▸ Task directions: Give back exactly the stretch of data below from the line holding "Image resolution: width=1030" through the line holding "You are a computer-use agent. The height", both ends included, and leave the remaining lines out.

(Items listed in a dataset)
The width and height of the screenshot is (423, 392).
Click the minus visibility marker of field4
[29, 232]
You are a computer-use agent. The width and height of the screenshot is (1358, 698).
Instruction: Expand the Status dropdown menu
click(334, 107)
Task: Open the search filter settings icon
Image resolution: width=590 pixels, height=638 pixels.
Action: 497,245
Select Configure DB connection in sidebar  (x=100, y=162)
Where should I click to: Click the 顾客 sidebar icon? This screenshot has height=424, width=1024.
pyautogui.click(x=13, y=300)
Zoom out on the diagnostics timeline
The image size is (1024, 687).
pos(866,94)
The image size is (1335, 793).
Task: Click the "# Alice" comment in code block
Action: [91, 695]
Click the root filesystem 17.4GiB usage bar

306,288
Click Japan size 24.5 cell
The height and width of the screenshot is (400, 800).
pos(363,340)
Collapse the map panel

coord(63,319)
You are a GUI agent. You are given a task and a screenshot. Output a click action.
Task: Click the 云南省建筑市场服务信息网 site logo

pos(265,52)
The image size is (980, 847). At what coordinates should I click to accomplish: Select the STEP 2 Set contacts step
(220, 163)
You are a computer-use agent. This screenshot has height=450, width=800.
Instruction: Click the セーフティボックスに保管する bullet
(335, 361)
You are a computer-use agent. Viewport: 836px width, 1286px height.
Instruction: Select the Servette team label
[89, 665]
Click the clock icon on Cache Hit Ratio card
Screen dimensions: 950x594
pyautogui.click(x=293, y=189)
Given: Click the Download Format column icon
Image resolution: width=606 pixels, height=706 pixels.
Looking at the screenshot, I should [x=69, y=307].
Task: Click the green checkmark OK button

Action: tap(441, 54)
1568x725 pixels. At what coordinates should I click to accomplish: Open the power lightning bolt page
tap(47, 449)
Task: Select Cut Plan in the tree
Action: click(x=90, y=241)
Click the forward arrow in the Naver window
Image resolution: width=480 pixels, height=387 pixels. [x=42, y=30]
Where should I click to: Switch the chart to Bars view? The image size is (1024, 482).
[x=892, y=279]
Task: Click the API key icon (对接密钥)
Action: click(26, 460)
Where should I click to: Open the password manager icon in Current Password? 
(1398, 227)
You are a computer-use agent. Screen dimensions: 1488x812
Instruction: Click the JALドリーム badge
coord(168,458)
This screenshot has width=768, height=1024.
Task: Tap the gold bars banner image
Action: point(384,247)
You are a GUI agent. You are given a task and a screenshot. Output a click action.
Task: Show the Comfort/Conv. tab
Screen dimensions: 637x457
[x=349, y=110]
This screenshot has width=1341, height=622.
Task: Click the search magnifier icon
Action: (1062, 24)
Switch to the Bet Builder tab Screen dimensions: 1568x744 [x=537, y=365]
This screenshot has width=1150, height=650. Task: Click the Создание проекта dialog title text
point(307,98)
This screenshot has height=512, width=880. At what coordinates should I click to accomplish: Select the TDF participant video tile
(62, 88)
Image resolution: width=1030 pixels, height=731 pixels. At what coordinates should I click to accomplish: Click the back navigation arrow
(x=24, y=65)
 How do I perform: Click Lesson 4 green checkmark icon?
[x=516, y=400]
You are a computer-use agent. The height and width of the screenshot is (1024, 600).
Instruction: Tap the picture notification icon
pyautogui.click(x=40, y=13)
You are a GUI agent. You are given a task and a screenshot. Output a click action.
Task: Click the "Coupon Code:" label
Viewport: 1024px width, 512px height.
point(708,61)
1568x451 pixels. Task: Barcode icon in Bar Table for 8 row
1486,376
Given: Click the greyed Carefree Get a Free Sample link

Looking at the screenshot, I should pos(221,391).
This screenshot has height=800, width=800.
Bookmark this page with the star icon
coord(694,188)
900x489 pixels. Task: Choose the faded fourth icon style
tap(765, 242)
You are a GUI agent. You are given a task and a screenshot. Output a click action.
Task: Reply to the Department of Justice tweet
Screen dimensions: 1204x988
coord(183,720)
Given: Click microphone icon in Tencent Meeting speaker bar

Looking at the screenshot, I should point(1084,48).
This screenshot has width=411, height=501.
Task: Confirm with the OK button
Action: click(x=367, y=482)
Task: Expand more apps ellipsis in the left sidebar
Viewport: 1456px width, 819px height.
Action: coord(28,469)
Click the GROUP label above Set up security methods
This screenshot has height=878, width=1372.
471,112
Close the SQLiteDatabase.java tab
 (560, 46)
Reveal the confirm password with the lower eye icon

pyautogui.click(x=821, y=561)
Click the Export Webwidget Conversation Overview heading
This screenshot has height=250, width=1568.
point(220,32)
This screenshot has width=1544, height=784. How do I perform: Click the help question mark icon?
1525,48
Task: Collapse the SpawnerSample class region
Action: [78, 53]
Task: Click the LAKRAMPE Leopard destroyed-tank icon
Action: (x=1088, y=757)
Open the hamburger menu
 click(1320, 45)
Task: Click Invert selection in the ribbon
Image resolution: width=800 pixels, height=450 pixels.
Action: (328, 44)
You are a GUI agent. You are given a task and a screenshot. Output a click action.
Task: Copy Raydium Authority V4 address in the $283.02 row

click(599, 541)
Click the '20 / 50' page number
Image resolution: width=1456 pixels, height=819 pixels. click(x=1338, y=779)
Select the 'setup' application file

▸ Answer to this problem:
Image resolution: width=1030 pixels, height=731 pixels. At what coordinates should I click to accomplish: Click the back navigation arrow
(x=24, y=65)
 How do I perform: Click Lesson 4 green checkmark icon?
[x=516, y=400]
You are a computer-use agent. The height and width of the screenshot is (1024, 600).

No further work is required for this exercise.